As we pause to pay respect to our brave soldiers who fought on distant shores, an equally courageous group must also be remembered – the women who remained.
Without a single text, email or status update for reassurance, the womenfolk endured what must have seemed like an endless silence, with only the hackneyed adage ”no news is good news” for psychological comfort.
So what did they do to fill this emotional void – amongst an inventive array of homecrafts, they baked. Unable to be at the side of their loved ones, they did what most of us do to protect our broods as they go forth into the world – nourished their souls in the best ways they could think of: fruit cakes and biscuits.

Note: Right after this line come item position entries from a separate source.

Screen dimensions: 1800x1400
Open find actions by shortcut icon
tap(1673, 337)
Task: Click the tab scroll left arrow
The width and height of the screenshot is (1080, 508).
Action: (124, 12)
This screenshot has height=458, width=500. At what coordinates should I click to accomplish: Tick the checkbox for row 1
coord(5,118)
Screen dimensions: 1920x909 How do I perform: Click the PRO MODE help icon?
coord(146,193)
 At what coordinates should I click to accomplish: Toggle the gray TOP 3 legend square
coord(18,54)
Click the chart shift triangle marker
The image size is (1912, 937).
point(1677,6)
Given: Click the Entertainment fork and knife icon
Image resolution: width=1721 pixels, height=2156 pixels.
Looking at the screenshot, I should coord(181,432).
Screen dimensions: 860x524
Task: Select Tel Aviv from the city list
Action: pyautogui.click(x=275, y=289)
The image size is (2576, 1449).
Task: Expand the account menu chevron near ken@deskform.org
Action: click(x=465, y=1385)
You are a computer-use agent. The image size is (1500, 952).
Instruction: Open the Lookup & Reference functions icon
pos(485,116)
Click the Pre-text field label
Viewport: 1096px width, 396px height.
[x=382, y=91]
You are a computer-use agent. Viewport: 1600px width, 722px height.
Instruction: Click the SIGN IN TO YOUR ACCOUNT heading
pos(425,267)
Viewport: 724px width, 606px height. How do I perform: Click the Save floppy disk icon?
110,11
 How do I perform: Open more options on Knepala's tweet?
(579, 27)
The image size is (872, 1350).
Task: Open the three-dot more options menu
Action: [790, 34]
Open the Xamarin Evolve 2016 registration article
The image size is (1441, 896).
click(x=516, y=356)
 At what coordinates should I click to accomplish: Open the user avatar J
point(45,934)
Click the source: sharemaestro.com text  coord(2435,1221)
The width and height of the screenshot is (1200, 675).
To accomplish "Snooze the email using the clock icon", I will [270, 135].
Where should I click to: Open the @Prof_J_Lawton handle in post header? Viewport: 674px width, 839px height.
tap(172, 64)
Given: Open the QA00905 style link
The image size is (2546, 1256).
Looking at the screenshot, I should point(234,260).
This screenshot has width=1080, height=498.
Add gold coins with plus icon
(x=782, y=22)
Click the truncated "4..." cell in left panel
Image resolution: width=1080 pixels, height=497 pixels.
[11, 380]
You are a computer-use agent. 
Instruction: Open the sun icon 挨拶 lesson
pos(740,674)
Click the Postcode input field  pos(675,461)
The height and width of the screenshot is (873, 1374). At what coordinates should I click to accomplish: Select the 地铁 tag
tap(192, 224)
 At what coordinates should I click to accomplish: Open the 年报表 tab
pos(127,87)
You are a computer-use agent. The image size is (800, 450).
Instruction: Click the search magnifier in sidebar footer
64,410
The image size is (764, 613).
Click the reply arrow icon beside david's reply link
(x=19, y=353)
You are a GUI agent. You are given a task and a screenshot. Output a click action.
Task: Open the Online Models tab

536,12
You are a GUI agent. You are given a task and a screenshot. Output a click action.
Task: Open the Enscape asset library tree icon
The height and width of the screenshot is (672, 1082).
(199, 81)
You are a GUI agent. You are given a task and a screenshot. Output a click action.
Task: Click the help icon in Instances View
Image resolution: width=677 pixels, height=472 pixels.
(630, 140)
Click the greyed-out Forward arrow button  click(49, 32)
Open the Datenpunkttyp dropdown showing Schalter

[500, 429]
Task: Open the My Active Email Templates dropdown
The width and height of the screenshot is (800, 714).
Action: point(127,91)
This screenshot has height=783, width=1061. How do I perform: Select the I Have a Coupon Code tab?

And if we can recall our own intense care and attention lavished on first-day lunch boxes, then I guess we have some minor benchmark to compare the love and concern that went into the parcels of baked goods, sent lovingly to their cherished.
Anzac biscuits have become an iconic representation within this time of tribute, and lest we forget those who baked them.
1 cup rolled oats
3/4 cup desiccated coconut
1 cup plain flour
1 cup caster sugar
1 tbsp golden syrup
2 tbsp boiling water
1 1/2 tsp bicarbonate of soda
Preheat oven to 150 degrees celsius. Grease or line baking trays will silicone paper.
Combine first four dry ingredients in a large bowl.
Melt butter and golden syrup over a low heat.
Mix the boiling water with the bicarbonate of soda and add this to the butter and golden syrup mix (it should foam well).
Add this wet mix to the dry mix and mix well.
Place tablespoonfuls of the mixture onto the prepared trays and bake for approximately 20 minutes or until golden brown.
(Biscuits will harden as they cool. Makes approximately 24)
Postscript: Even though much of the baking finding its way to the front had perished or disintegrated upon arrival, the intention and love packed within the parcel remains forever intact.